8. Open questions for the implementing team / its sponsor

  1. Admin-initiated only, or also public self-serve? Is the only entry point the admin "Reset Password" button (§5.3 first bullet), or do you also want a public "forgot password?" link from the login page (§5.3 last bullet)? The endpoints support both; the question is which Web surfaces to build. Recommendation: build both endpoints, ship the admin button now, and add the public forgot-password page in the same pass since it is nearly free once the endpoint exists.
  2. Token mechanism — confirm Identity's built-in is acceptable (§4 recommendation) vs. a hard requirement to use the hand-rolled hashed-token scheme. Recommendation: Identity built-in.
  3. Reset token lifespan — confirm the window (recommend 12 hours).
  4. Return host / link base — the registration flow has the caller pass returnHost. Confirm the reset flow does the same (the consumer supplies the base URL of its public reset page), vs. AuthBlocks configuring a reset base URL in options. Recommendation: pass returnHost per-call, mirroring registration, so AuthBlocks stays host-agnostic.
  5. Does the public reset page (/account/reset-password) need to render in a consumer's own layout? The page ships in the AuthBlocks RCL with no @layout, so it inherits whatever the consuming host sets as default — same as Register.razor. Confirm this is acceptable (it should be; it is how registration already behaves).
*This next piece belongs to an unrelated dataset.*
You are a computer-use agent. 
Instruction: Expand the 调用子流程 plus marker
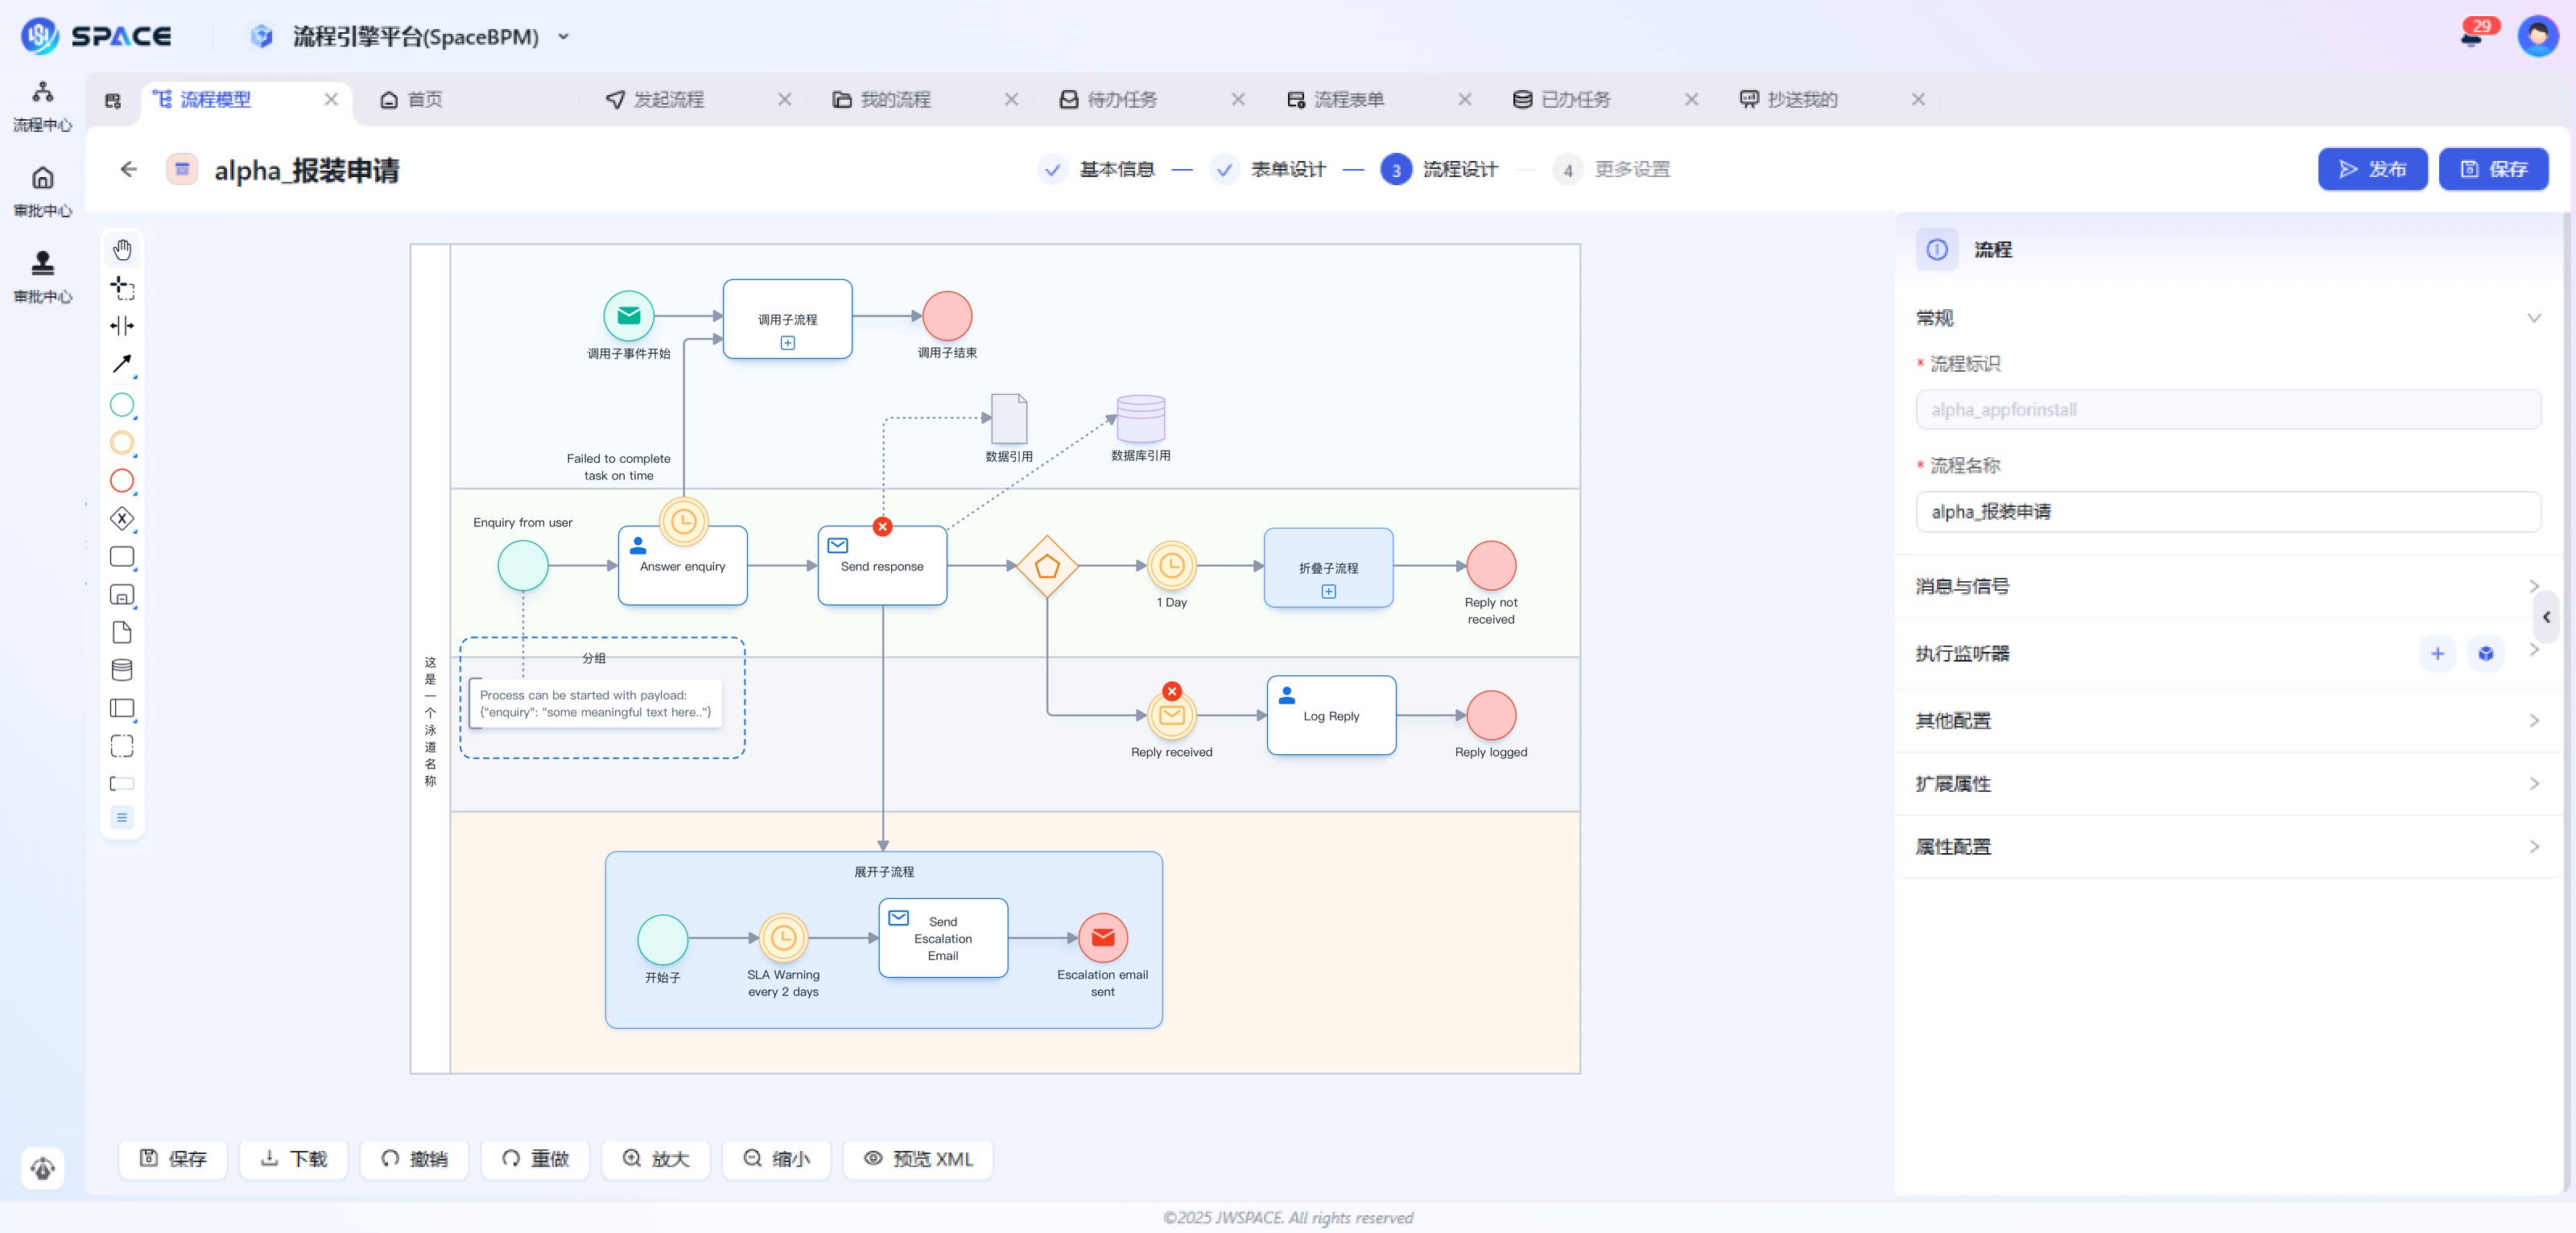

9. Suggested reading order in the repo

  1. AuthBlocksLib/Routes/PendingRegistrationRoutes.cs — the email-sending endpoint to mirror.
  2. AuthBlocksLib/Routes/AuthRoutes.cs — where your endpoints go; the result/logging conventions.
  3. AuthBlocksLib/Common/RegistrationEmailTemplate.cs — the email house style.
  4. AuthBlocksWeb/Components/Pages/Account/Register.razor — the public-page + query-param-prefill pattern for your reset page.
  5. AuthBlocksWeb/Components/Pages/UserAdmin/Users/Users.razor — the stub to replace.
  6. AuthBlocksLib/AuthBlocksExtensions.cs + AuthBlocksOptions.cs — the email sender + options wiring you reuse (and where to add a token-provider registration if one is missing).
  7. AuthBlocksData/Services/UserService.cs — the UserManager<ApplicationUser> access point for the Identity reset primitives.